Thursday's News & Ideas - 9/24/2020
- Faith leaders critique Breonna Taylor charges
- 'Godless religion' on the rise
- Lean on major donors now
- Texas UMC supports changing logo
- Conspiracy and the Christian imagination
- Monarch butterflies on the move
‘Really insufficient’: No officers indicted in killing of Breonna Taylor
Sojourners: Faith leaders critiqued the jury's decision for failing to indict all three officers and for failing to charge anyone for murder.
The new godless religions: An interview with Tara Isabella Burton
Religion & Politics: The author of a new book argues that the trend of secularization is misunderstood, describing a “kind of mix-and-match mentality, this anti-institutionalism, and desire to remake one’s own religious life in a more individualized way.”
In a K-shaped recovery, nonprofits should lean on major donors
Harvard Business Review: Is it realistic to expect a stream of charitable contributions in the midst of the worst economic situation since the Great Depression? Absolutely -- if you approach the right people. A small but significant portion of the population is doing just fine, thank you.
Texas United Methodists take up call to replace denomination’s logo over association with racist imagery
Religion News Service: One of the United Methodist Church’s regional conferences has taken up the call to replace the denomination’s logo because of its association for many with the racist imagery of a burning cross.

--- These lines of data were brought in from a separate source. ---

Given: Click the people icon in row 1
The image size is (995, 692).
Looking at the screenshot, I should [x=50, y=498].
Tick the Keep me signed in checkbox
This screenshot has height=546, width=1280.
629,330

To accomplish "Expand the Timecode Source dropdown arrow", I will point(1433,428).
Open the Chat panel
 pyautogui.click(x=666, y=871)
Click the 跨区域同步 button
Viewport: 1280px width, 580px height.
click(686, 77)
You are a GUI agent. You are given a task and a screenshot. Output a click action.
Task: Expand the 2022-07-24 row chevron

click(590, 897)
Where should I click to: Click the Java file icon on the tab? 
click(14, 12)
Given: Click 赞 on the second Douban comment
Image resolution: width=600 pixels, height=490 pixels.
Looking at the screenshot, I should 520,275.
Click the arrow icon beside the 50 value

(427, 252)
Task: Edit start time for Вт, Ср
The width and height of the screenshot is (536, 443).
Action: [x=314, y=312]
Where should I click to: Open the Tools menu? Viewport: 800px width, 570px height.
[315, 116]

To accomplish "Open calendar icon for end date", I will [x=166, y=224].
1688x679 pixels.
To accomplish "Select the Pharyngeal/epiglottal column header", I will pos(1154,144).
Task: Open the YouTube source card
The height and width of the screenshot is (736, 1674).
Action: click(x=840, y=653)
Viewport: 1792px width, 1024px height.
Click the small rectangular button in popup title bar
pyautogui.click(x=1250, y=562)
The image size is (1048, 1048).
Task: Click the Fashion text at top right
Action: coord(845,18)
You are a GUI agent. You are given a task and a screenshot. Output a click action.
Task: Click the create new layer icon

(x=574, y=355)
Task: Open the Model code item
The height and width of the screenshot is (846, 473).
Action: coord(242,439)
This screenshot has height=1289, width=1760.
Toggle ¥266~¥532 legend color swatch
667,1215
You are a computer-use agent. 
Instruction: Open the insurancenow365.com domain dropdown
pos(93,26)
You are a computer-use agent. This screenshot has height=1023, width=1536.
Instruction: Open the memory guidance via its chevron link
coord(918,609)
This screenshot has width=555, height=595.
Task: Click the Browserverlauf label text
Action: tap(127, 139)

Attraction to COVID-19 conspiracy theories can be traced to the Christian apocalyptic imagination
Religion Dispatches: Conspiracy-theory thinking is a traditional hallmark of the Western apocalyptic worldview itself, including especially the kind of paranoid imagination that drives -- and is driven by -- the biblical book of Revelation, argues a scholar.
The Spark
Monarch butterflies’ spectacular migration is at risk -- an ambitious new plan aims to help save it
One of nature’s epic events is underway: Monarch butterflies’ fall migration. The butterflies travel up to 2,500 miles to cluster in Mexico or along the Pacific Coast. A new plan, announced in the spring of 2020, is designed to help protect monarch habitat.